Primary ciliary dyskinesia caused by loss-of-function GAS8 mutations due to defects of the nexin-dynein regulatory complex

Introduction Primary Ciliary Dyskiensia (PCD) describes a clinically and genetically heterogeneous group of hereditary disorders characterized by chronic mucopurulent infections of the airways caused by dysfunction of multiple motile cilia. Mutations in u003e 30 genes have been described to cause PCD. We present a new genetic PCD-variant caused by defects of the nexin-dynein regulatory complex (N-DRC). Objectives PCD is widely underdiagnosed because of the great heterogeneity of phenotypes. We wanted to reveal rare PCD-variants with only subtle changes in ciliary beating or ultrastructure by further methods such as immunofluorescence microscopy (IF) and genetic analysis. Methods Patient material was supplied for routine diagnostic work-up including high-speed videomicroscopy (HVMA), transmission electron microscopy (TEM), IF and genetics. Within IF we used an antibody directed against the protein GAS8 (human DRC4). In case of abnormal results we performed whole-exome sequencing and confirmed findings with Sanger sequencing.
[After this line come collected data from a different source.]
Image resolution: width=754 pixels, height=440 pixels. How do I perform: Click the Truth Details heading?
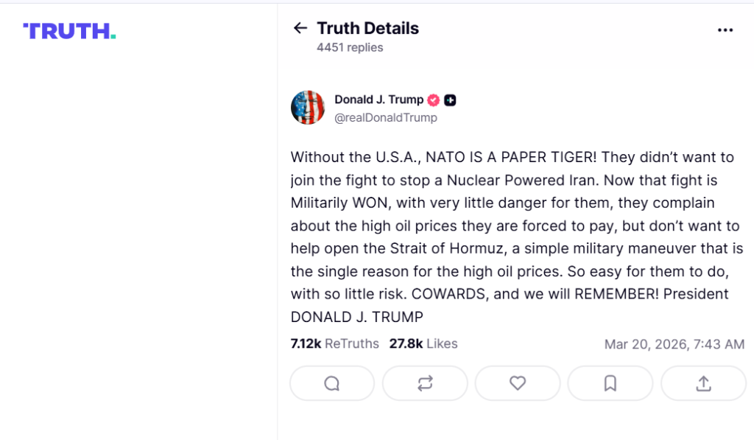pyautogui.click(x=367, y=28)
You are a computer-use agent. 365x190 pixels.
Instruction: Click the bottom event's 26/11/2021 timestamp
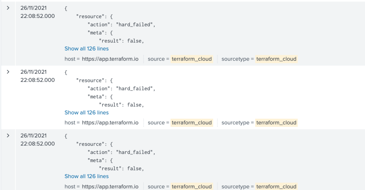coord(34,135)
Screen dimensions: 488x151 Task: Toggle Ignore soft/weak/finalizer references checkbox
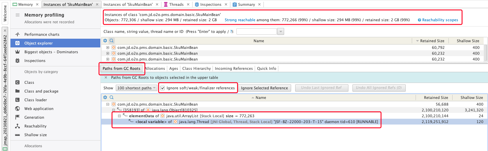tap(163, 88)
Results IF showed the absence of GAS8 from the ciliary axoneme in three patients. We excluded mutations in the genes CCDC65 and CCDC164 , which lead to isolated nexin link-defects. Subsequent genetic analysis showed recessive loss-of-function mutations in GAS8 encoding for human protein DRC4 in the three families . HVMA and TEM did not show obvious abnormalities. Conclusions Defects of the N-DRC were difficult to diagnose because routinely performed HVMA and TEM showed almost normal findings. We could show that IF and genetic analysis in those patients can be very useful to detect rare PCD-variants e.g. with defects of the N-DRCs.